Ambient Surface Analysis of Organic Monolayers using Direct Analysis in Real Time Orbitrap Mass Spectrometry
journal contributionposted on 2014-03-04, 00:00 authored by Radostina K. Manova, Sweccha Joshi, Aline Debrassi, Nagendra S. Bhairamadgi, Esther Roeven, Jacinthe Gagnon, Muhammad N. Tahir, Frank W. Claassen, Luc M.W. Scheres, Tom Wennekes, Karin Schroën, Teris A. van Beek, Han Zuilhof, Michel W. F. Nielen
A better characterization of nanometer-thick organic layers (monolayers) as used for engineering surface properties, biosensing, nanomedicine, and smart materials will widen their application. The aim of this study was to develop direct analysis in real time high-resolution mass spectrometry (DART-HRMS) into a new and complementary analytical tool for characterizing organic monolayers. To assess the scope and formulate general interpretation rules, DART-HRMS was used to analyze a diverse set of monolayers having different chemistries (amides, esters, amines, acids, alcohols, alkanes, ethers, thioethers, polymers, sugars) on five different substrates (Si, Si3N4, glass, Al2O3, Au). The substrate did not play a major role except in the case of gold, for which breaking of the weak Au–S bond that tethers the monolayer to the surface, was observed. For monolayers with stronger covalent interfacial bonds, fragmentation around terminal groups was found.
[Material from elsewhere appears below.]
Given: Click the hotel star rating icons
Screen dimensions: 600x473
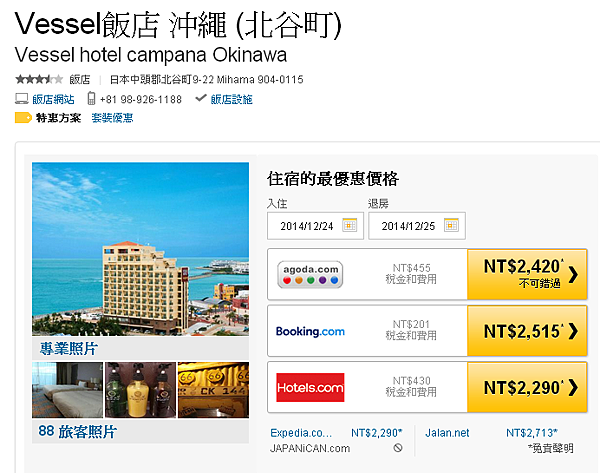Looking at the screenshot, I should [x=39, y=79].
For ester and amide-terminated monolayers, in situ hydrolysis during DART resulted in the detection of ions characteristic of the terminal groups (alcohol, amine, carboxylic acid). For ether and thioether-terminated layers, scission of C–O or C–S bonds also led to the release of the terminal part of the monolayer in a predictable manner. Only the spectra of alkane monolayers could not be interpreted. DART-HRMS allowed for the analysis of and distinction between monolayers containing biologically relevant mono or disaccharides. Overall, DART-HRMS is a promising surface analysis technique that combines detailed structural information on nanomaterials and ultrathin films with fast analyses under ambient conditions.